Il primo approdo del bat­tello, una volta rispedito in Italia dopo il naufragio, è la ca­sa di Benito Bartolucci, radioa­matore di Fucecchio divenuto ami­co di Fogar dopo il suo primo giro in­torno al mondo. Ma alla morte di Barto­lucci la zattera perde gli ormeggi di nuovo. Pra­tella, ex presidente della Lega Navale, capisce che la gomma non è fatta per resistere al tempo e che serve un restauro. Si rivolge alla ditta fran­cese leader del settore, poi a una sua filiale italia­na, ma senza risultato. Nel frattempo riesce a far­la esporre per un po’ al Museo dello Stadio di Milano, poi all’Acquario civico comunale. «Mi sembrerebbe così ovvio — ripete — che la Mila­no di Fogar le trovasse uno spazio...». Bussa al Museo della Scienza e della Tecnica: ma gli ri­spondono picche. «Forse alla piscina Cozzi», gli dicono. Ma possibile, nell’atrio di una piscina?

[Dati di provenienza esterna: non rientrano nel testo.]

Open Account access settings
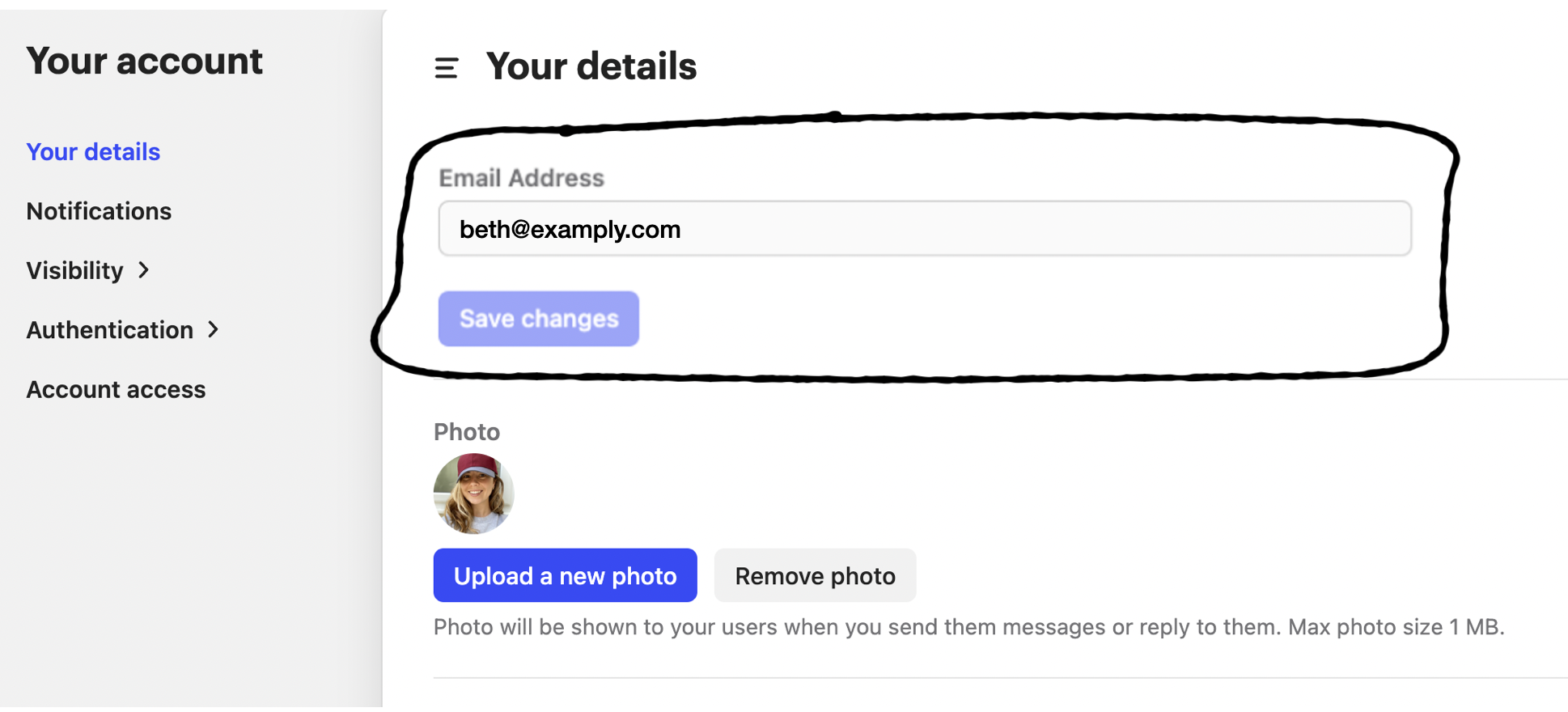1568x712 pixels. pos(116,389)
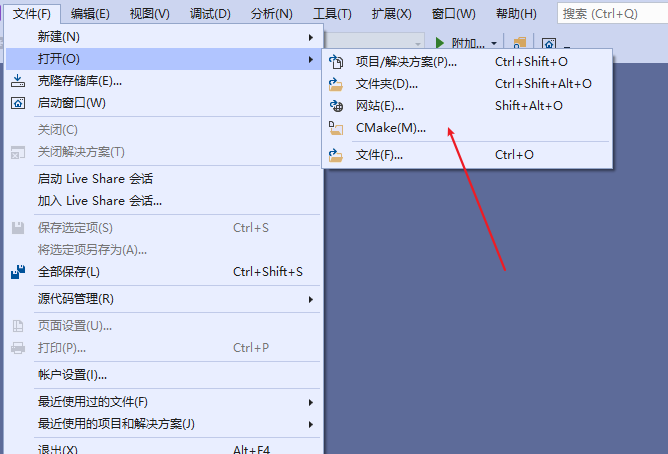Open the 扩展(X) menu
This screenshot has height=454, width=668.
391,14
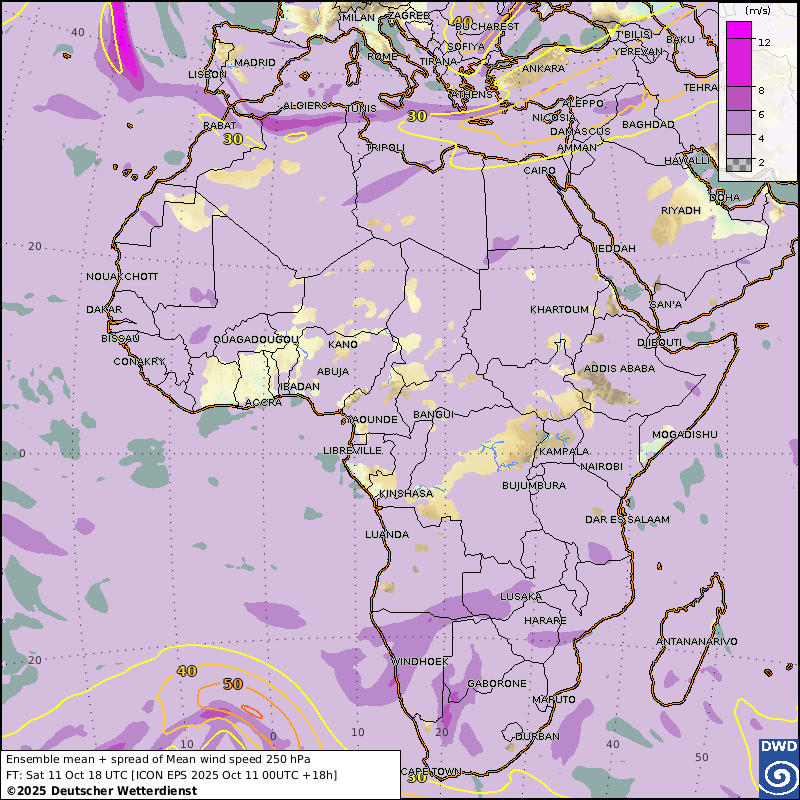Select the MOGADISHU city label
The height and width of the screenshot is (800, 800).
coord(685,435)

Quando la zattera è ormai cartavelina, pochi mesi fa, il colpo di fortuna: a Binasco, nelle cam­pagne a sud di Milano, spunta uno che accetta di metterci mano. Si chiama Pippo Puricelli, è un esperto di nautica: «La sistemerò», promette a Pratella. Che intanto ha contattato il Museo del Mare a Genova. Sperando di trovare finalmente un porto.